▶ [ACTION ITEM]
Which lines of the entries contain the word "Show"? Please list them.

───── MATERIAL FOR THIS EXERCISE

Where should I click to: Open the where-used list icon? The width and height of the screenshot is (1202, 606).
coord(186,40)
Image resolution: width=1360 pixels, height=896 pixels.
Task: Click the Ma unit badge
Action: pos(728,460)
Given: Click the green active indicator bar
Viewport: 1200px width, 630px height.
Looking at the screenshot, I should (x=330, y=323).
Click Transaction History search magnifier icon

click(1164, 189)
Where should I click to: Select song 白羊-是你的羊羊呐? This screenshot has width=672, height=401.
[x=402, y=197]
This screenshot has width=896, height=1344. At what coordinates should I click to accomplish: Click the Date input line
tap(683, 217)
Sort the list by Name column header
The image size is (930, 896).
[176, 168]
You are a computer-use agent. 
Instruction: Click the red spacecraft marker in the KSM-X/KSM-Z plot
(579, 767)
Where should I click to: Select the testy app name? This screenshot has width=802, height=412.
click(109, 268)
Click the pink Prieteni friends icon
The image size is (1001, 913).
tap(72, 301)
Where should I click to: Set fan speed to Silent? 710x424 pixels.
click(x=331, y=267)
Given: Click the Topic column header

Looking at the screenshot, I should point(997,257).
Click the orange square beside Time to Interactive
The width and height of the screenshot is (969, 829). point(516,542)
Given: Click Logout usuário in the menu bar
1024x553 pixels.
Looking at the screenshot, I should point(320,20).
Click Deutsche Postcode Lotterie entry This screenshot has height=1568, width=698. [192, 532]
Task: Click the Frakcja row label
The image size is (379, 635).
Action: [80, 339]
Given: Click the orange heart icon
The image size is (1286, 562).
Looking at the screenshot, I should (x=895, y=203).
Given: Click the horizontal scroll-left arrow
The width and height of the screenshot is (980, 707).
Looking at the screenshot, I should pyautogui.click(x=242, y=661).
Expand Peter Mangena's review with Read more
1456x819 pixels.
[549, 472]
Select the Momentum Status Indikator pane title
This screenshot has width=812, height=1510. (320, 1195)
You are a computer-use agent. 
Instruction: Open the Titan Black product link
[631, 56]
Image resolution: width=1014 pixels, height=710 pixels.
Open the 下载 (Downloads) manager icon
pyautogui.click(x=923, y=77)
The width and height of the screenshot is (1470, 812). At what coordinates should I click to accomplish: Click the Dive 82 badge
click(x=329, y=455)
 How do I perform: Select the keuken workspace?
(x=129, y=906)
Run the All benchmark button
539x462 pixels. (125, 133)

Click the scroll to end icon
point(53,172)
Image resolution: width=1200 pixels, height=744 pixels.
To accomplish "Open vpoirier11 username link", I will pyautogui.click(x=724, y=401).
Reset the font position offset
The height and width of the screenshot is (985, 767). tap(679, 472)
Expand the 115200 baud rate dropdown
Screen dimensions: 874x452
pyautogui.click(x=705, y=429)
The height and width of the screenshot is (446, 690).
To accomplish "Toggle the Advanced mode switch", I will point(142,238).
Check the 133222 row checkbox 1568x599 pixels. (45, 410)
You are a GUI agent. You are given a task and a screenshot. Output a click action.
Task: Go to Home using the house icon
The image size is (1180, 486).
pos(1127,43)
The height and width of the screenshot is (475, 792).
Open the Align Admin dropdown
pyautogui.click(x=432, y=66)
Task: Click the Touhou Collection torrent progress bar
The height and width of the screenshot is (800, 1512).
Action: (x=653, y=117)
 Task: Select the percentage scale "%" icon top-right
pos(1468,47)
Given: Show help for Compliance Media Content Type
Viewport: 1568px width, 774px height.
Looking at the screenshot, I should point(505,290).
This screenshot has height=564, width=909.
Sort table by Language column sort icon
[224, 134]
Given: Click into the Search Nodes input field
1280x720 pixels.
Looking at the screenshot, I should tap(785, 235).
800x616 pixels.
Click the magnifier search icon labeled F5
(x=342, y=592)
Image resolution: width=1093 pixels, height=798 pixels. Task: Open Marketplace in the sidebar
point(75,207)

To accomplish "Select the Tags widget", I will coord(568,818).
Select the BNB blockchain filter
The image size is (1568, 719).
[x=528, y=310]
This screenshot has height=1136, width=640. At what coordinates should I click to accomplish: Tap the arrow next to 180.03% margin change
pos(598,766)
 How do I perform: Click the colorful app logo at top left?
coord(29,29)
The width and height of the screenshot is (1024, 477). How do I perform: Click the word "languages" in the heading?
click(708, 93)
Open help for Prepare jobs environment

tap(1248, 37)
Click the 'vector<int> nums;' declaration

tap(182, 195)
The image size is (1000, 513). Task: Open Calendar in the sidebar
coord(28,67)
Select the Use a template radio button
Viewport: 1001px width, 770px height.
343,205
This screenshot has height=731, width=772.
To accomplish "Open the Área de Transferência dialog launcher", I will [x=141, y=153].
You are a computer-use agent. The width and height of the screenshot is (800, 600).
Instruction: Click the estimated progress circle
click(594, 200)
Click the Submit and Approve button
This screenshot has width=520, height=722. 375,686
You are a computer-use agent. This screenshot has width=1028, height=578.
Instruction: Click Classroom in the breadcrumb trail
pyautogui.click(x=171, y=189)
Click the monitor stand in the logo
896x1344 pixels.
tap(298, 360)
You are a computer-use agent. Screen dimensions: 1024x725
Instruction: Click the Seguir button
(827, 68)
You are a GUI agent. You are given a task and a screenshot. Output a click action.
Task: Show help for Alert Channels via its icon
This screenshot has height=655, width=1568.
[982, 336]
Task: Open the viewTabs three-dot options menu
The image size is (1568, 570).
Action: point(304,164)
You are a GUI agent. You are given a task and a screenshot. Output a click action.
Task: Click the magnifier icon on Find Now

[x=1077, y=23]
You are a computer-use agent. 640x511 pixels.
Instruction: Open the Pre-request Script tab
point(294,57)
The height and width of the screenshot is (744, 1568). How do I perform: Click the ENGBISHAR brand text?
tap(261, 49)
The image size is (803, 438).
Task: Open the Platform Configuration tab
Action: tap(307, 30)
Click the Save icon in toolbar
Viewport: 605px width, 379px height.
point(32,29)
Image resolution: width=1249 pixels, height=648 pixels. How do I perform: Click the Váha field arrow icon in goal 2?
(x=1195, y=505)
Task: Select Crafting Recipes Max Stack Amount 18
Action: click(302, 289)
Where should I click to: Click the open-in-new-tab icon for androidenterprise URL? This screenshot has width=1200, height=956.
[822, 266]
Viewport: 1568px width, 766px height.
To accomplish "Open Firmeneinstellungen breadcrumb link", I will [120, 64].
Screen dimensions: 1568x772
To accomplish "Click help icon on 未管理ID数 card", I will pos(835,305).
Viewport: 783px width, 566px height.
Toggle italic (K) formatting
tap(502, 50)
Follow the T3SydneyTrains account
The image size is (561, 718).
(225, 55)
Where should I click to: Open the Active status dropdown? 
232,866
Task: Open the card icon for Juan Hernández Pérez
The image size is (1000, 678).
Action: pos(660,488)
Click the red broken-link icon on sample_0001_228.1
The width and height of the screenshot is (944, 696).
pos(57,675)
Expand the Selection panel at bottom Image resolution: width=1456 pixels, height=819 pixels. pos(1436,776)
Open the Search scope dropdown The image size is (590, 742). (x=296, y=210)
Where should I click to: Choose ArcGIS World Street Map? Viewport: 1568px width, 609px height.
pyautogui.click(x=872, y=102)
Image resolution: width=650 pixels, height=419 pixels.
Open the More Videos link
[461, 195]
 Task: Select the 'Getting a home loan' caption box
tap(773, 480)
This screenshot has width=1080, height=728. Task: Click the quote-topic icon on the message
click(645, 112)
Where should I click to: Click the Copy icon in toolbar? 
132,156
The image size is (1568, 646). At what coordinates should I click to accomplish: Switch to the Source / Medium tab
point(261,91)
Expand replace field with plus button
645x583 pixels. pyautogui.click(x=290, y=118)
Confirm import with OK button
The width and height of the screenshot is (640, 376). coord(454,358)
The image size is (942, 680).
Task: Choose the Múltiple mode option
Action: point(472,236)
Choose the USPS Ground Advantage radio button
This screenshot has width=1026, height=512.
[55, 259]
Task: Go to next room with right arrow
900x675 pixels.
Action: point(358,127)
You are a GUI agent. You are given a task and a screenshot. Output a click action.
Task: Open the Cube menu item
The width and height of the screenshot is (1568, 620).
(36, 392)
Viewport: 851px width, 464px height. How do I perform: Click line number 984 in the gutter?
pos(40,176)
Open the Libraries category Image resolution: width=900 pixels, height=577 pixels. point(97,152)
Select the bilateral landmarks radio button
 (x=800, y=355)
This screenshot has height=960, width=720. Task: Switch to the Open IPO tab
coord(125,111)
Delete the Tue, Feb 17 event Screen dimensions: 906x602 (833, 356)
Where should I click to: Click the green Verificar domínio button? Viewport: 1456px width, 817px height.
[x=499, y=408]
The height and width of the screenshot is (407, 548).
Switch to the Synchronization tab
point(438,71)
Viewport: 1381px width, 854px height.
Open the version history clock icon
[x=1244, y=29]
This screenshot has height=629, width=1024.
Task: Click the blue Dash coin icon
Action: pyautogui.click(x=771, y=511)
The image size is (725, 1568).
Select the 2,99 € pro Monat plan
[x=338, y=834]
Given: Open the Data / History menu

──────────

▶ [WRITTEN SOLUTION]
Given: Show help for Compliance Media Content Type
Task: Show help for Alert Channels via its icon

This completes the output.